## WORK TO BE COMPLETED
What lines of the data below include the word "will"? Report them by copying each.
++++++
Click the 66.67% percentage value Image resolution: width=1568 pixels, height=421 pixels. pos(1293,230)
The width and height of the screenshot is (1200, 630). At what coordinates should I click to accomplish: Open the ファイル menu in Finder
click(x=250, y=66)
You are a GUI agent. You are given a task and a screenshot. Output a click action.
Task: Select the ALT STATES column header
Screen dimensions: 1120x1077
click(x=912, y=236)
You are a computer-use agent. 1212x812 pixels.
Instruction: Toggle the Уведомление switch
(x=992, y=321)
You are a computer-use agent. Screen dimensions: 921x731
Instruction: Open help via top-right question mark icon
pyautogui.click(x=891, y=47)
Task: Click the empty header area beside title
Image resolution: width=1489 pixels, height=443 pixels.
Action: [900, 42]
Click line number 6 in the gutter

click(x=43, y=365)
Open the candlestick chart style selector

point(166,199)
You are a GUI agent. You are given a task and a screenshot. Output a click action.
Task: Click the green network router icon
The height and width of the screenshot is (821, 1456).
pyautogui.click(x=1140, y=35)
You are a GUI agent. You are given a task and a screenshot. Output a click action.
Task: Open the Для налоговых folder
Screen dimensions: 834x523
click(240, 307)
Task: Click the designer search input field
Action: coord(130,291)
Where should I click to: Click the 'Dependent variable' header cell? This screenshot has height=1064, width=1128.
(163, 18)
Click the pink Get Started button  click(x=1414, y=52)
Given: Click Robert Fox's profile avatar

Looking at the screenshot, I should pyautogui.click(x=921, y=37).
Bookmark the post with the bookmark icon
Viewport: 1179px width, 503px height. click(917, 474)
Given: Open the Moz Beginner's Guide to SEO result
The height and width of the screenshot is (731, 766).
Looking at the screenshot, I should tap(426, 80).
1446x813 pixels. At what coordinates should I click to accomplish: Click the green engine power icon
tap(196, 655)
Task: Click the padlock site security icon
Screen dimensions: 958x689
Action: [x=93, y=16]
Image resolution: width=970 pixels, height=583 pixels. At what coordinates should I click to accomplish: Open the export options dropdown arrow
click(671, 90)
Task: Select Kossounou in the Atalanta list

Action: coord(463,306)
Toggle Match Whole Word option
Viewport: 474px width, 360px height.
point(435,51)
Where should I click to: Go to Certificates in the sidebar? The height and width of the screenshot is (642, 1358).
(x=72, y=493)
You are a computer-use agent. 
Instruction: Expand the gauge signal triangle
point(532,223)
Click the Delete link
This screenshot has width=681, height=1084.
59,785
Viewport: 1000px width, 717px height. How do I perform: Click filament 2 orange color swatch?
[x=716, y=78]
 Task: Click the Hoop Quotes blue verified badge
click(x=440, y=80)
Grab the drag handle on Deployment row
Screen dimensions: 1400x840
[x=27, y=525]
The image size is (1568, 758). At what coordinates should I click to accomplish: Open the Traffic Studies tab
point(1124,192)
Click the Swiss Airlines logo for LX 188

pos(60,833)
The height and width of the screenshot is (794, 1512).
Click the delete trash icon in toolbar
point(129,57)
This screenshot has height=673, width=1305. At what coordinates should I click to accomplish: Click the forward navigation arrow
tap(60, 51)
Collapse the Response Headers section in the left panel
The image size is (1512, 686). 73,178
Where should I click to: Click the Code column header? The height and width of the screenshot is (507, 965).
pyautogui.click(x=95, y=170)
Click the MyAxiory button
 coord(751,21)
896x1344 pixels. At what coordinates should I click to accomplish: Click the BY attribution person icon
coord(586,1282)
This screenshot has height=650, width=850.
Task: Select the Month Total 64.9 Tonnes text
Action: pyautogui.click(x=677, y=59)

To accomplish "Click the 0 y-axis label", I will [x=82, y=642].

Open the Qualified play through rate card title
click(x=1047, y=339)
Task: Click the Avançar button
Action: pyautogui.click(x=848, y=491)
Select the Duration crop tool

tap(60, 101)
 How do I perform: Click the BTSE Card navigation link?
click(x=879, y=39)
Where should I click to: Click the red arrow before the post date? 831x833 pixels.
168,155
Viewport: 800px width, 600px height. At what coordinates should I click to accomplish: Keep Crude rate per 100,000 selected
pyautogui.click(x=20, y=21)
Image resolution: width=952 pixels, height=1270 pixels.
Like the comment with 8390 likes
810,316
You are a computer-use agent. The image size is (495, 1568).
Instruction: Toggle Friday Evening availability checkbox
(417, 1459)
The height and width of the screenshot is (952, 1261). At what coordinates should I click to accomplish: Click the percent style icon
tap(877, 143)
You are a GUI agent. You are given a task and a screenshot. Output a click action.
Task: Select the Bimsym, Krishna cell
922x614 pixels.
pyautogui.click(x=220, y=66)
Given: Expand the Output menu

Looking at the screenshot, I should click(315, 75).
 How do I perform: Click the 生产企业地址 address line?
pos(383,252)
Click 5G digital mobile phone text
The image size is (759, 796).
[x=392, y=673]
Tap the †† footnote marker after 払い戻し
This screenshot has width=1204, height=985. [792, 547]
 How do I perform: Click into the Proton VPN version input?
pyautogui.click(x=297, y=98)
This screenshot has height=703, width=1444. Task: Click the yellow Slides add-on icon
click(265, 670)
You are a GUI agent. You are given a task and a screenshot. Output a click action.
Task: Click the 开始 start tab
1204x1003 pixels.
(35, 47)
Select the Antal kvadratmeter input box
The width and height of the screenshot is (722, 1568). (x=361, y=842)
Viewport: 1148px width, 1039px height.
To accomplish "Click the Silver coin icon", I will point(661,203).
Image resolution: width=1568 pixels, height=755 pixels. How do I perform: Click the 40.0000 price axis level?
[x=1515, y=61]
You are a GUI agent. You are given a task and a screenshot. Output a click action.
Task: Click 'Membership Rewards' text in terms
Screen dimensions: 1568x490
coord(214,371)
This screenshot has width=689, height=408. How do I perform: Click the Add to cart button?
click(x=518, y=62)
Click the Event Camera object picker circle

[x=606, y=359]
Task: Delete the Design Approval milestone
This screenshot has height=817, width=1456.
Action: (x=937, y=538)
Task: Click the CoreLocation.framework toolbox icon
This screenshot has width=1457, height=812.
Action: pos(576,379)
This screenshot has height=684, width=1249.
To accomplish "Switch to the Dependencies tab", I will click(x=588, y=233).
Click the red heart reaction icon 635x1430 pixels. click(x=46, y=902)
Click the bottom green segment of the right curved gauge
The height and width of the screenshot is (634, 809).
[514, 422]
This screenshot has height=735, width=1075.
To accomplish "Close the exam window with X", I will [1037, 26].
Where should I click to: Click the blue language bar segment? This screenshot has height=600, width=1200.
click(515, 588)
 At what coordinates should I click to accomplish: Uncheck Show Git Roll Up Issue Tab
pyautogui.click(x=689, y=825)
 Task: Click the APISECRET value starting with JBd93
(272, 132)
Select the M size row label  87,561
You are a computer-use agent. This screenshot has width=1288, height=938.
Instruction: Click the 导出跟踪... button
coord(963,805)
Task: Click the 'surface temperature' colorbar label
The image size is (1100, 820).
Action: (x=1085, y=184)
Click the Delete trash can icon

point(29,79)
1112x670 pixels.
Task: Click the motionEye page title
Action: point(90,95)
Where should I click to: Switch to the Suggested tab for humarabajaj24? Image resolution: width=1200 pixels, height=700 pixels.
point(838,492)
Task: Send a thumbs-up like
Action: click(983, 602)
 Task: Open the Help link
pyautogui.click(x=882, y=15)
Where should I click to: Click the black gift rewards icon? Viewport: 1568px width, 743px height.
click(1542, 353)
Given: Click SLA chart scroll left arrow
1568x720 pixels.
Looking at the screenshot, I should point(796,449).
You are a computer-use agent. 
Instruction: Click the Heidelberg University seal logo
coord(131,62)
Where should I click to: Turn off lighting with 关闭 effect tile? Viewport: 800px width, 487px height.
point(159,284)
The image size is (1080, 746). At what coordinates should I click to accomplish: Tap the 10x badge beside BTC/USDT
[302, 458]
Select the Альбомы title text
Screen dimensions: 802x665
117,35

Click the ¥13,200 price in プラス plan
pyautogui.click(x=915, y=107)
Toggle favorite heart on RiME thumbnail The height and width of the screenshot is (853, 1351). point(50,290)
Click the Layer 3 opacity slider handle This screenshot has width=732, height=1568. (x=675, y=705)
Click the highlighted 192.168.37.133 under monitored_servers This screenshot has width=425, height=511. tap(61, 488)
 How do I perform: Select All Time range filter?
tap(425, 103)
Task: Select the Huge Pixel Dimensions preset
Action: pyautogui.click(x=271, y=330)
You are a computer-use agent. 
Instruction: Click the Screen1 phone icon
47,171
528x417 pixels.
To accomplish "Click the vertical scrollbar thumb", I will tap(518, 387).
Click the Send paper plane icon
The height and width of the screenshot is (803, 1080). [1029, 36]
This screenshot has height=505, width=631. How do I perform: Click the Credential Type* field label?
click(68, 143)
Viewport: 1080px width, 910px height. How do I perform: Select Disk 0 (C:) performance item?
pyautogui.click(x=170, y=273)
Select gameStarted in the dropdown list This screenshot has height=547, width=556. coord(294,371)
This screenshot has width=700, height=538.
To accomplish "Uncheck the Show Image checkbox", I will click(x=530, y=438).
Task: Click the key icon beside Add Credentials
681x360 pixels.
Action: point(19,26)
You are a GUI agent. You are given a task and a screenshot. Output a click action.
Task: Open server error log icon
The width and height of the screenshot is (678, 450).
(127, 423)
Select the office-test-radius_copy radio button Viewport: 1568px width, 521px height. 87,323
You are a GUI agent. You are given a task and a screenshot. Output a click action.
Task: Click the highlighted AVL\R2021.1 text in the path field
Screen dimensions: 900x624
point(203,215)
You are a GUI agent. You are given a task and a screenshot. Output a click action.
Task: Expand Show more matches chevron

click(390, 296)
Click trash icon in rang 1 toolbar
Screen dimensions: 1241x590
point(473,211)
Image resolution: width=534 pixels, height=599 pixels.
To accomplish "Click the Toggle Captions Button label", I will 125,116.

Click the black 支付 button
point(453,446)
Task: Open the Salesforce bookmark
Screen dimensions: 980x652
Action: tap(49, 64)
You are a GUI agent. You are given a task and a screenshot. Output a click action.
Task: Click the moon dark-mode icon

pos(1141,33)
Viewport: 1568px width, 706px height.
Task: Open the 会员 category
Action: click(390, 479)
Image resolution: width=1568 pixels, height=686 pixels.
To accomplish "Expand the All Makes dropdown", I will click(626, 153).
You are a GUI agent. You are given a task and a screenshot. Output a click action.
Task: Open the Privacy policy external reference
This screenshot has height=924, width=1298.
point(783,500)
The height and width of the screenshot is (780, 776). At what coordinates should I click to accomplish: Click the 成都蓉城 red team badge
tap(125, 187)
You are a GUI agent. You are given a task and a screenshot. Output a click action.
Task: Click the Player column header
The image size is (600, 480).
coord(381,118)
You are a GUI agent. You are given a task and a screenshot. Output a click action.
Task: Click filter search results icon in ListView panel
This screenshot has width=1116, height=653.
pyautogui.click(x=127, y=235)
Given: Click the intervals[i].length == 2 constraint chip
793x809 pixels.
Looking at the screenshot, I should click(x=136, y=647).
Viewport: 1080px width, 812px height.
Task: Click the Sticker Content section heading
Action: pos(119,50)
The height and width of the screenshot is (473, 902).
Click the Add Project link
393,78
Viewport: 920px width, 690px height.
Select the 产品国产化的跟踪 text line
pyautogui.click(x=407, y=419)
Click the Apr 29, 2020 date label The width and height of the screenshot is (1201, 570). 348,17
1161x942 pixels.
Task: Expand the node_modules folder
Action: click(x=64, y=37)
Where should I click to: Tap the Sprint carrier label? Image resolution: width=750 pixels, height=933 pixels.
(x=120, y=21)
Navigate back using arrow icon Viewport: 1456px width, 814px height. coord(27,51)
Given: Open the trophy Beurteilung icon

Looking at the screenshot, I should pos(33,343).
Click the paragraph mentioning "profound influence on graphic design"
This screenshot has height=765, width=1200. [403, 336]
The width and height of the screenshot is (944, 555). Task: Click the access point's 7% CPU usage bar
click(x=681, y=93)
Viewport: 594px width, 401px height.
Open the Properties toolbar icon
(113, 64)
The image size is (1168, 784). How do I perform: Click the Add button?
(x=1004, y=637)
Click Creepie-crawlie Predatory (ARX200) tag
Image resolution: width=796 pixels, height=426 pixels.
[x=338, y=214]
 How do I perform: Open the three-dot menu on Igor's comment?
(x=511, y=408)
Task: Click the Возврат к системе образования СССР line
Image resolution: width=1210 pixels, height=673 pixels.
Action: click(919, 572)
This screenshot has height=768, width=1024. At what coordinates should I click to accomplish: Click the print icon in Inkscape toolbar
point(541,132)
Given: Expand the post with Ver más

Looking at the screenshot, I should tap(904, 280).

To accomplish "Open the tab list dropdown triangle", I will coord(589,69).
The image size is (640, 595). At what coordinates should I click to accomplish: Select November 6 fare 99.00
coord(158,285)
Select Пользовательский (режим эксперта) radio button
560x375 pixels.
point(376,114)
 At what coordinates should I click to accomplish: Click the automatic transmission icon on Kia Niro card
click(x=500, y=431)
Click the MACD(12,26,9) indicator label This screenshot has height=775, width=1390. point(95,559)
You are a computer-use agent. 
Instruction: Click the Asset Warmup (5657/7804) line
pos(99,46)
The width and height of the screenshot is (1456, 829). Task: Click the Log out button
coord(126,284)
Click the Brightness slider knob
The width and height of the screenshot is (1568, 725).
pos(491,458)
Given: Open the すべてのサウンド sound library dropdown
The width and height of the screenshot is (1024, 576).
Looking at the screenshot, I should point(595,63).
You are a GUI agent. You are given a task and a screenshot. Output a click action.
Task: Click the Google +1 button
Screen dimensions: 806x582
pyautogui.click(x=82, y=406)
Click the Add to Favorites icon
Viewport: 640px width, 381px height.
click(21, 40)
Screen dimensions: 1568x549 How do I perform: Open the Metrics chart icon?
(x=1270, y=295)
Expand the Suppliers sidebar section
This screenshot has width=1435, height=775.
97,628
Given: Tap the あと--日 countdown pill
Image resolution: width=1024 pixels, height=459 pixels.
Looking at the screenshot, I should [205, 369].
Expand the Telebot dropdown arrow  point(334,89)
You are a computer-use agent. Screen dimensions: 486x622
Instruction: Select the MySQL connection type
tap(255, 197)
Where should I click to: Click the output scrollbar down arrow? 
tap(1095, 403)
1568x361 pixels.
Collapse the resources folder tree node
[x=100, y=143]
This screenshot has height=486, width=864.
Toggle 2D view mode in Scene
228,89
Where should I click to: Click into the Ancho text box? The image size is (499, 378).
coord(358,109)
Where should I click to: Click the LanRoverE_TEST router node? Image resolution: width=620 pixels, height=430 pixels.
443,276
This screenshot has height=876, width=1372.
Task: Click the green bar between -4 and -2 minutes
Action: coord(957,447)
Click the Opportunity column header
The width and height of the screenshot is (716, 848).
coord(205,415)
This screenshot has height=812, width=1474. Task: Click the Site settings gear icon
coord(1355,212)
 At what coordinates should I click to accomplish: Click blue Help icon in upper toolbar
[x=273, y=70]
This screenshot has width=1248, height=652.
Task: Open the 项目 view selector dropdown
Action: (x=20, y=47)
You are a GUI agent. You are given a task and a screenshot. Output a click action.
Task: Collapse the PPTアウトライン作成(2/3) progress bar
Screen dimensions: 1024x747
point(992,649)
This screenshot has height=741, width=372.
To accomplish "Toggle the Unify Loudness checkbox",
++++++
## EXERCISE RESULT
To accomplish "Click the 0 y-axis label", I will [x=82, y=642].
To accomplish "Click the Silver coin icon", I will point(661,203).
To accomplish "Switch to the Dependencies tab", I will click(x=588, y=233).
To accomplish "Close the exam window with X", I will [1037, 26].
To accomplish "Click the vertical scrollbar thumb", I will tap(518, 387).
To accomplish "Uncheck the Show Image checkbox", I will click(x=530, y=438).
To accomplish "Click the Toggle Captions Button label", I will 125,116.
To accomplish "Expand the All Makes dropdown", I will click(626, 153).
To accomplish "Open the tab list dropdown triangle", I will coord(589,69).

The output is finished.